### [SELECTED EXCERPT]

::::

Danger Rangers is an American animated television series that aired on PBS Kids and Cookie Jar TV from September 5, 2005 to December 26, 2006.

Plot
The Danger Rangers are a team of anthropomorphic heroes who teach children about safety through examples, such as environmental hazards and unsafe places.

Characters
 Sully (voiced by Jerry Houser) – A blue sea lion. He is the leader and spokesanimal of the Danger Rangers. He cares a lot about his appearance, but also takes his duties as leader seriously.
 Kitty (voiced by Grey DeLisle) – A pink cat. She is the intelligent, cool and adventurous second-in-command of the group. She is also helpful and resourceful, and strongly believes in playing fair.
 Burble (voiced by Kevin Michael Richardson) – A large polar bear. He is the strong and humorous recreational safety expert. He is also the group's "gentle giant" and prefers to play both fair and safe.
 Squeeky (voiced by Rob Paulsen) – A navy blue mouse. He is small, yet very valuable to the Danger Rangers. With his size, he can fix any problem which otherwise proves to be too small for the others to handle.
 Burt (voiced by Mark Hamill) – A green turtle. He is the team's creative and genuine personal safety expert. As the team's inventor, Burt always comes up with inventions, including Fallbot, that would help the Danger Rangers in their missions.

::::

### [DATA SEGMENT]
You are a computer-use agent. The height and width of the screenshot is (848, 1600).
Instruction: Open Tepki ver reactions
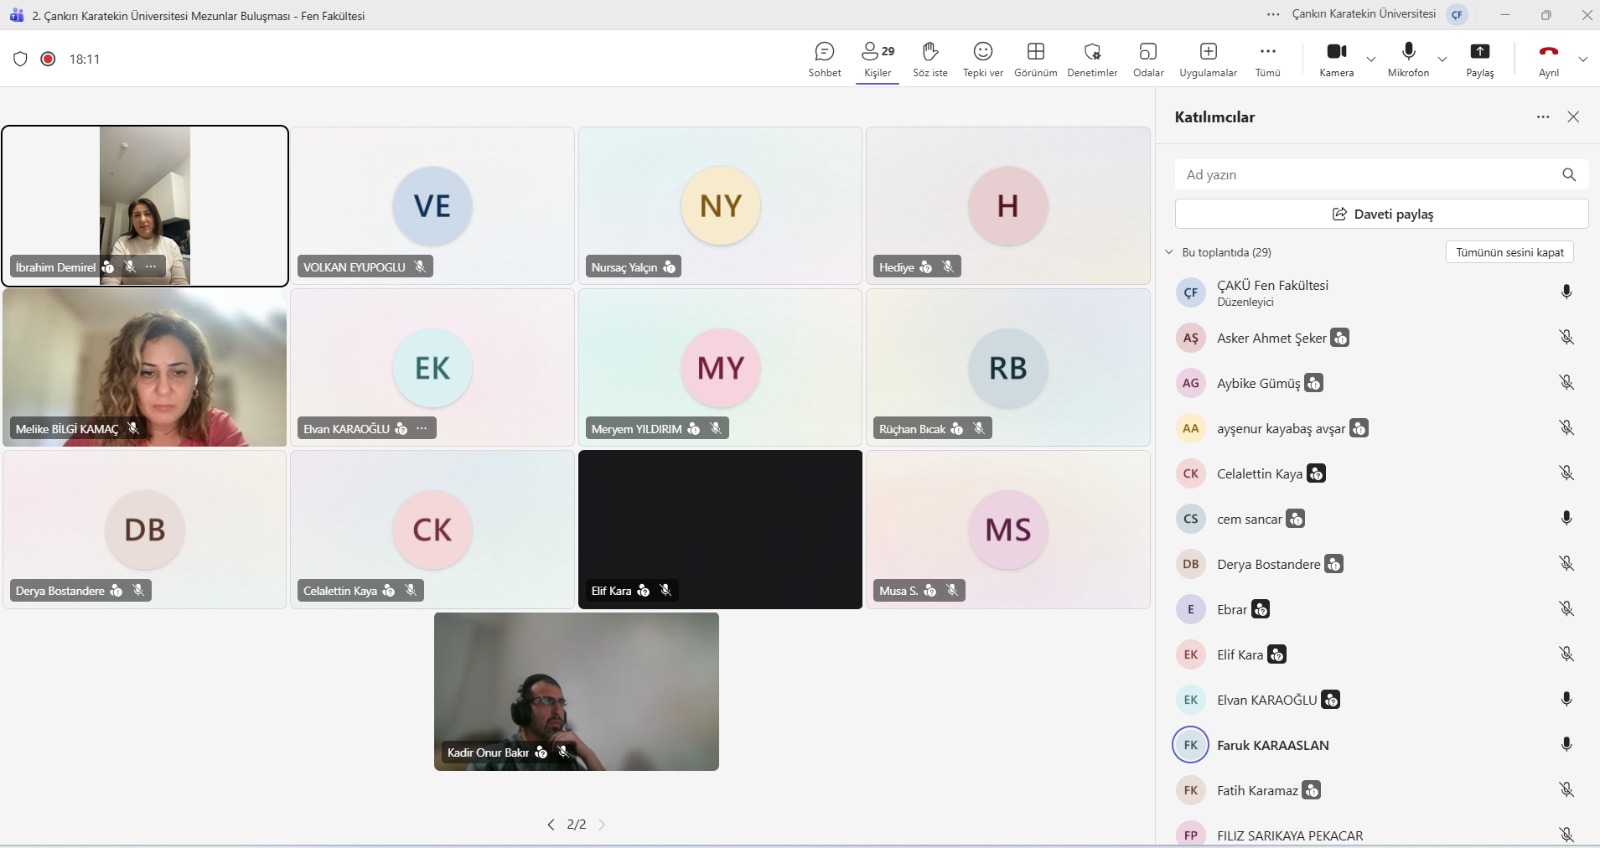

::::

### [REQUIRED TASKS]
a) Could you return, word for word, the part of the Danger Rangers article that opens with the words containing "Danger Rangers is" and closes with "in playing fair."?
b) What is the Spanish translation of this sentence from the Danger Rangers article: "The Danger Rangers are a team of anthropomorphic heroes who teach children about safety through examples, such as environmental hazards and unsafe places."

### [ANSWERS PER TASK]
a)
Danger Rangers is an American animated television series that aired on PBS Kids and Cookie Jar TV from September 5, 2005 to December 26, 2006.

Plot
The Danger Rangers are a team of anthropomorphic heroes who teach children about safety through examples, such as environmental hazards and unsafe places.

Characters
 Sully (voiced by Jerry Houser) – A blue sea lion. He is the leader and spokesanimal of the Danger Rangers. He cares a lot about his appearance, but also takes his duties as leader seriously.
 Kitty (voiced by Grey DeLisle) – A pink cat. She is the intelligent, cool and adventurous second-in-command of the group. She is also helpful and resourceful, and strongly believes in playing fair.

b) Los Danger Rangers son un equipo de héroes antropomórficos que enseñan a los niños sobre seguridad mediante ejemplos, como los peligros ambientales y los lugares inseguros.